The officers will be transferred from the Northwest District station to the services bureau at headquarters, said Sam Ringgold, a department spokesman.

Police Commissioner Edward V. Woods' decision to transfer the officers follows the dismissal of perjury charges in Baltimore Circuit Court.

"Even though charges were dismissed, the commissioner still had some concerns that grew out of the trial," Mr. Ringgold said, as did Mr. Simms.

Police sources said it appears likely that the officers will be charged by the internal investigation division. The officers seemingly have found themselves in one boiling pot after another since last summer, when they came up empty-handed during a drug raid at the home of a relative of Mayor Kurt L. Schmoke's wife.

Mr. Ringgold confirmed that the officers currently are the subject of an administrative investigation.

The officers -- Nicholas S. Constantine, Bernard G. Douglas, Efren E. Edwards, Chris A. Wade and John C. Mohr Jr. -- had been criminally charged with lying in search-warrant applications.

"All we want is to be treated fairly, and that doesn't seem to be happening," said Officer Constantine, who with the others has claimed that the mayor seems to be pushing Mr. Woods and Mr. Simms to punish them.

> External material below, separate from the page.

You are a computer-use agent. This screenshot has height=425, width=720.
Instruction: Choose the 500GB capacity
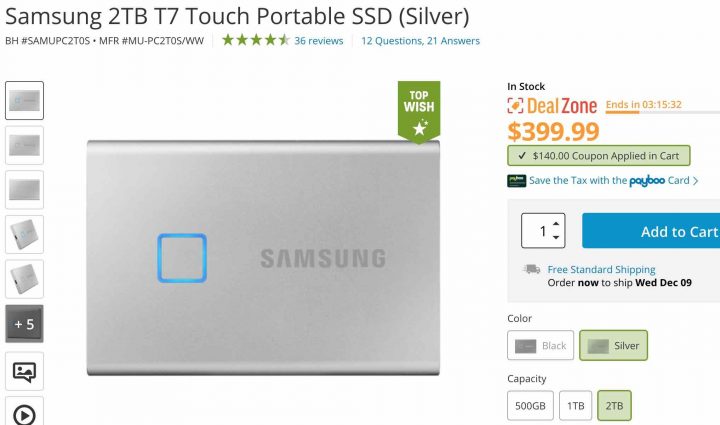tap(530, 406)
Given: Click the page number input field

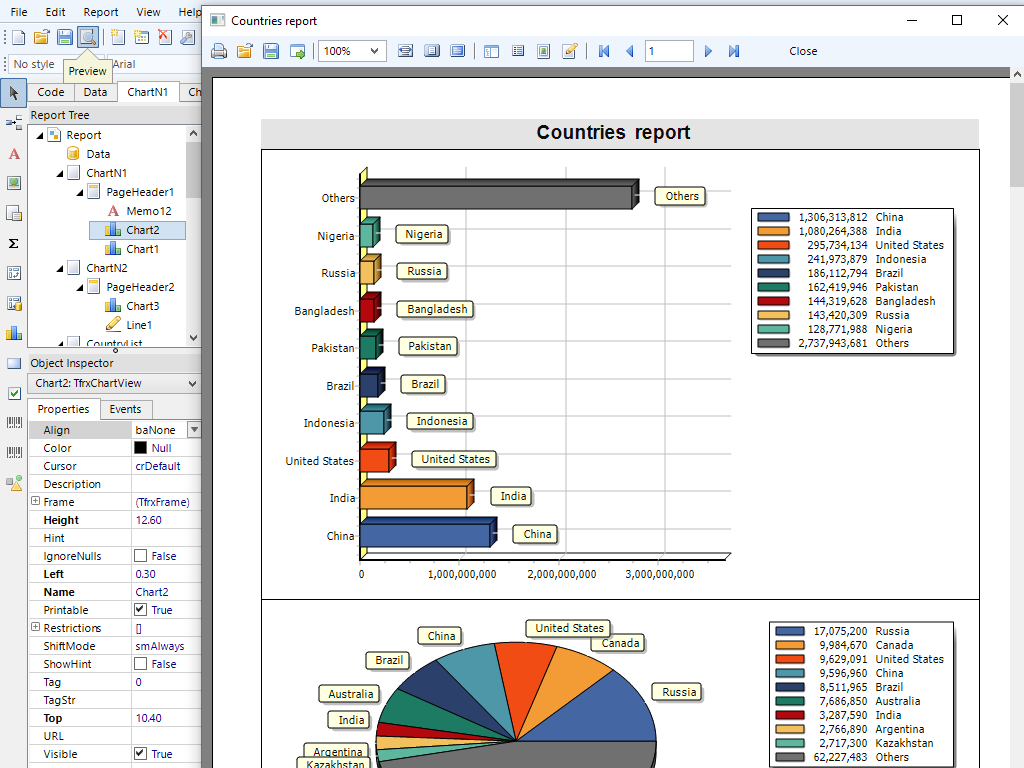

The criminal charges were in effect thrown out by Baltimore Circuit Judge Andre M. Davis, who said that the violations were technicalities and that the misstatements on the warrants were immaterial and inconsequential.

In each case, the officer claimed to have submitted drugs to a police crime lab when he actually hadn't.

After the trial, Mr. Schmoke and Mr. Simms said they would still seek punishment for the officers. Mr. Schmoke said the trial "doesn't end the matter by any stretch" and the officers would face departmental or federal charges.

The officers have vehemently claimed that prosecutors pursued criminal charges because each of the officers was involved in the raid last July at the home on Taney Road.

The owner of the home, Ronald E. Hollie, is married to a cousin of Patricia Schmoke, the mayor's wife. No drugs were found at the home, which had been targeted for the raid after an informant claimed to have bought crack cocaine there.

In the months following the raid, police internal affairs officers and prosecutors examined more than 150 search warrants that had been written by the officers.

That examination turned up six raids -- including the Taney Road raid -- that were carried out after the officers had allegedly lied on the search warrant applications. The officers were criminally charged with perjury for those raids.

Mr. Simms dropped as many as 100 drug cases in which the officers were closely involved. The cases, Mr. Simms said, were tainted because the officers had been charged with perjury.